Required work
A. Answer these from the powderkeg chat below, one line each, marked the same way:
(i) Which Spark download was used to start a local cluster?
(ii) Which option reloads the other namespaces that might have changed, not only powderkeg.core?
(iii) Which part of MLlib does the Scala app being ported use?
B. From the powderkeg chat below, list every Clojure form that makes up the second example, the one said not to work.
C. Carry the powderkeg chat below forward by a few more lines, starting right after its last one.

Passage to read

□ □ □ □ □ □ □

If I can help with Spark 2 support, ask!
Cool, thanks 🙂
You’re welcome
hello 🙂
great idea for having a channel 👍
what actually was the second example that didn’t work, was it the one with (range 100)
followed by (filter odd?)
and (map inc)
@cgore ?
Yup, that one.
hum, seems to work on my laptop from the repl running against a local spark
huh
how are you running the example?
It was just in a lein repl
is there ay error you could copy&paste? 🙂
hum
I downloaded spark-2.1.0-bin-hadoop2.7 and ran sbin/start-all.sh (using a Mac here)
I’ll have to retry it, maybe it was just some weirdness.
stale repl could be it, I was passing :reload
flag to require
while hacking on powderkeg,core: (require '[powderkeg.core :as keg] :reload)
although that reloads only powderkeg.core, not other namespaces that might have changed
there’s :reload-all
for that
although if you have a running context while your reload, reloaded fns may not work against the ctx and rdd defined before the relaod
tried submitting uberjar, seems to work too on my machine
yep, was thinking on the reloadability aspect, since *sc*
is dynamic
although client code is the that get’s reloaded
*sc*
being dynamic is wishful thinking
not powderkeg itself
🙂
multiple spark contexts from a single vm doesn’t work too well
yup
apropo, was just in a local meetup and met a colleague that is porting Scala app that uses MLlib, ALS specifically
Haven’t looked into MLlib. What would be the challenges?

□ □ □ □ □ □ □

Data segment
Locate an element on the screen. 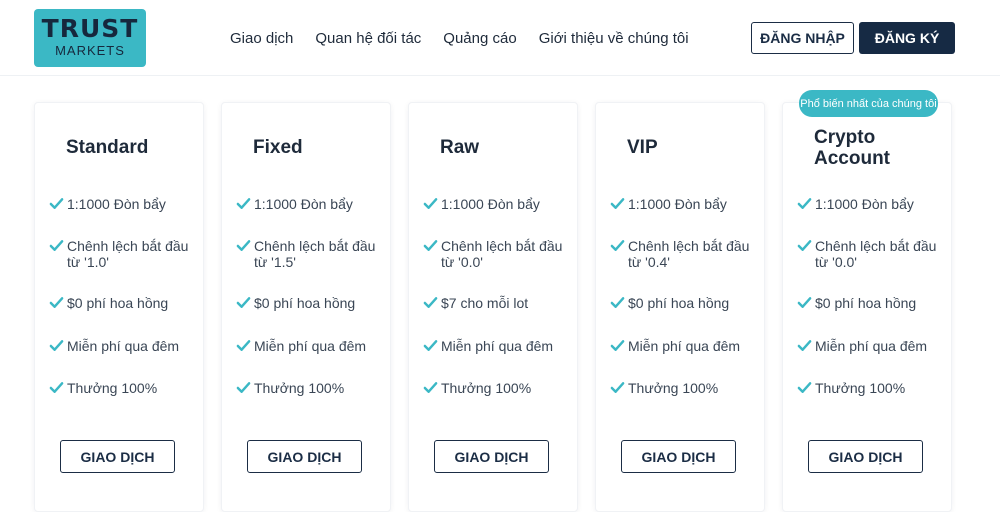 This screenshot has width=1000, height=512. logo-wordmark-top: TRUST is located at coordinates (90, 28).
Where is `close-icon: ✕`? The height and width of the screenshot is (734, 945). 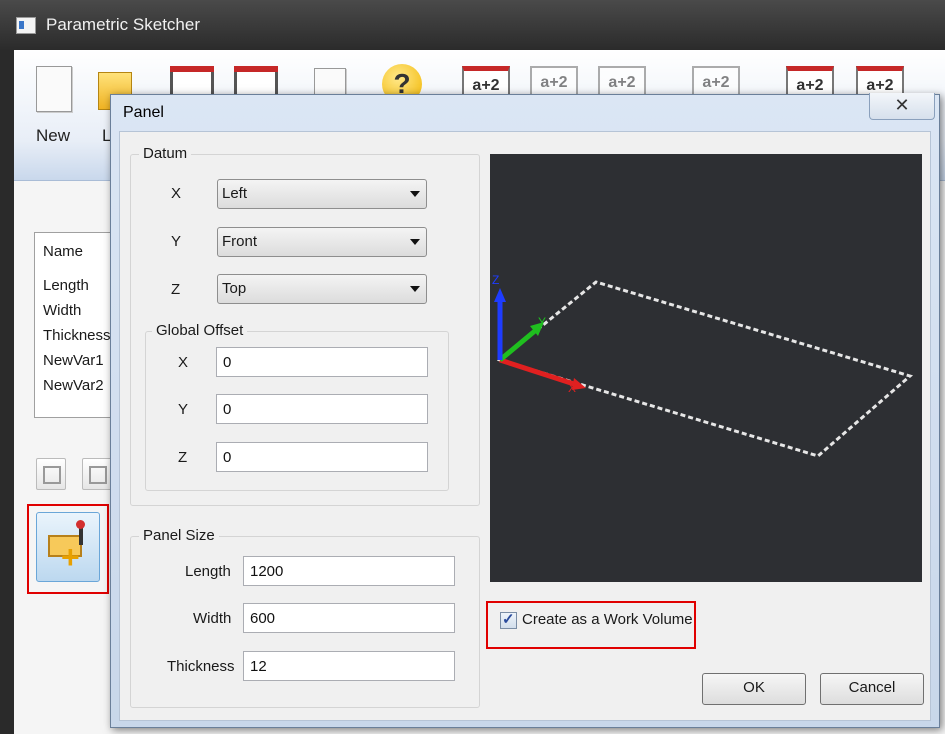 close-icon: ✕ is located at coordinates (902, 105).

□ □ □ □ □ □ □

Outputs by task
A.
(i) spark-2.1.0-bin-hadoop2.7
(ii) :reload-all
(iii) ALS

B.
(range 100)
(filter odd?)
(map inc)

C.
DataFrame support, though haven't looked at the code that much, have been on parental leave past two months :)
How old is s/he?
I started sketching stuff for data frames but it relies on spec
6 year old and a 1 year 4 month old boys :)
saw that on the Github issue and pointed out him to it
we'r actually using ALS rdd based api, reading from redshift and writing back and to another db
but MLlib itself is moving away from RDD into DataFrame, which I guess have rdd behind the scenes somewhere
don't actually know how big of an issue that is but I guess the sweet spot would be to feed DataFrames from Clojure data structures
http://spark.apache.org/docs/latest/ml-guide.html, "The MLlib RDD-based API is now in maintenance mode."
had another look at https://github.com/HCADatalab/powderkeg/issues/2 and the spec + conform idea feels like a right direction
have to go to sleep now though :)